After the debacle that was "Batman & Robin", the Batman franchise went through a slew of new ideas and concepts (including a "Batman Beyond" film which would have been very cool if done right) to reinvigorate the series and give the fans something they could sink their teeth into. The eventual product was Christopher Nolan's "Batman Begins", a reboot of the series that takes the film towards a darker and more realistic tone that combines of a few of the comics and/or graphic novels. The final film is impressive to say the least even if the film is still flawed in some of its directions.

Bruce Wayne (Bale) has struggled with the death of his parents at the hand's of Gotham's rising crime rate by rebelling and generally being an ass. When he decides he is going to seek out to understand the criminal mind by immersing himself in it at a global scale, he finds the teachings of Ra's al Ghul and Ducard (Neeson) and their ninjitsu based training are just what he needs. After a disagreement about the extent to which justice is to be administered, Bruce returns to Gotham and creates an alter ego Batman to fight crime. When he discovers a greater conspiracy being headlined by Dr. Crane (Murphy) aka The Scarecrow, Batman will find just how far he is willing to go to protect and serve justice for the city he loves.

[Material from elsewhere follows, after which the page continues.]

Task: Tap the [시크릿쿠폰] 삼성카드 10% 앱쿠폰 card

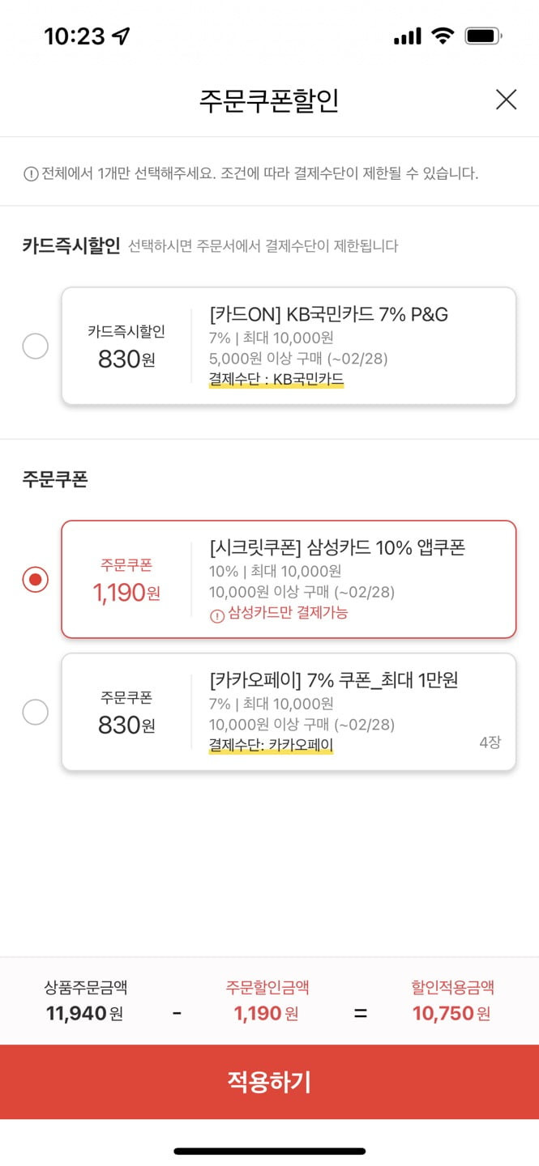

The trick to "Batman Begins" is to look at it as a 'real comic book film'. As in, the film focuses on giving logistics to the comic book style of Batman. This works with Nolan's darker and more symbolic style. From its general atmosphere, to the gadgets and weapons of Batman, to the character development, all of it is done in a more straight forward sense.

The most impressive aspect about this Batman is that its a return to a darker more psychological form for the character. Bruce Wayne is torn and its this struggle that makes Batman such a 'real' and touching character. Although much of the mysteriousness of the character might be lost in explaining his origins, they do make the audience connect with Batman (even if Bale's Batman voice is ridiculously deep). Partner this new realistic tone with the style of the film (Gotham looks kind of like Chicago here with its modern look) that brings everything into a real world look (the Batmobile is a military vehicle and Scarecrow is given a reason for his mask and fear toxin) and "Batman Begins" certainly pulls a 180 to revamp the franchise from where it left off.

Granted, it still isn't a perfect film despite how well it pulls off the concept. At its heart its still a comic book film and sometimes plot points don't quite fit right. Training with ninjas? The fear toxin being dispersed by a giant magical water vaporizer that instantly dries out water mains? Sometimes there is a battle to make it more realistic and the script doesn't want to cooperate. Partner that with a relatively weak romantic subplot that feels more or less tacked on and a script that tries to give Bruce Wayne food for thought by being way too preachy about fear, corruption, and justice and "Batman Begins" isn't quite the amazing film some claim it to be.

"Batman Begins" is a great reboot for the franchise though. It's return to a darker, more serious tone works wonders for bringing the 'dark knight' back into the shadows (even if the lost mysteriousness takes away from the enigma that is The Bat) and its clever use of some sub-standard villains makes for an entertaining watch. Truly a Batman for the new generation. It's not a perfect film, but I do enjoy the new direction the series moves with this entry.